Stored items
<<<<

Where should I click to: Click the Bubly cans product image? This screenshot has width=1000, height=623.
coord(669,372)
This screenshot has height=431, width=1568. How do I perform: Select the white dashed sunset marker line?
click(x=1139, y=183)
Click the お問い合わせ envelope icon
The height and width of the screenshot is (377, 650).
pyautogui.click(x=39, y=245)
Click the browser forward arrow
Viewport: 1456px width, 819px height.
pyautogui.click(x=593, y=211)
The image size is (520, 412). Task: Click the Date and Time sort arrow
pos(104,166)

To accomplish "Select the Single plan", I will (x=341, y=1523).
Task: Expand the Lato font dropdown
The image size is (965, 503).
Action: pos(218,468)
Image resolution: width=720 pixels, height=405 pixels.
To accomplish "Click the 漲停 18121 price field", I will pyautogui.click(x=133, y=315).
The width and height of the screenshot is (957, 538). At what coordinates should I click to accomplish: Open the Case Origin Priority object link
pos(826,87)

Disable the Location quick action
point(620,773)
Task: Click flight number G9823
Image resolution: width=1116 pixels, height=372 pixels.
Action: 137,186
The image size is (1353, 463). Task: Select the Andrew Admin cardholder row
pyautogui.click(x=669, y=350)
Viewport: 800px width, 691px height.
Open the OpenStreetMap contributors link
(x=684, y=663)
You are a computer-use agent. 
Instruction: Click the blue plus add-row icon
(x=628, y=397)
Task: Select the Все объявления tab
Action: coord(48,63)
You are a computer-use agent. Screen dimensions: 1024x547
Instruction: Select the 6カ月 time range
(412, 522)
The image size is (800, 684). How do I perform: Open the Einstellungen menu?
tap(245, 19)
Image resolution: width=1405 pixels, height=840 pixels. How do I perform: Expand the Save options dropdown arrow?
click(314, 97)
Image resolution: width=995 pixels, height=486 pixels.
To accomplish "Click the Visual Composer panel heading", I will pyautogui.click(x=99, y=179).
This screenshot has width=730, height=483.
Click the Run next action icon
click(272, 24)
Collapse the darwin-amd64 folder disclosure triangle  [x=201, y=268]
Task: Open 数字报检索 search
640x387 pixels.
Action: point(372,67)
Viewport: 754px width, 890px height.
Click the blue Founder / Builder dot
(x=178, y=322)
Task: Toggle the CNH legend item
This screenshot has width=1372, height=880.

>>>>

EXERCISE REQUIREMENTS:
Tally the lines of the stored items that contain the string "size", with case counting, and give only the number.

THE ANSWER:
4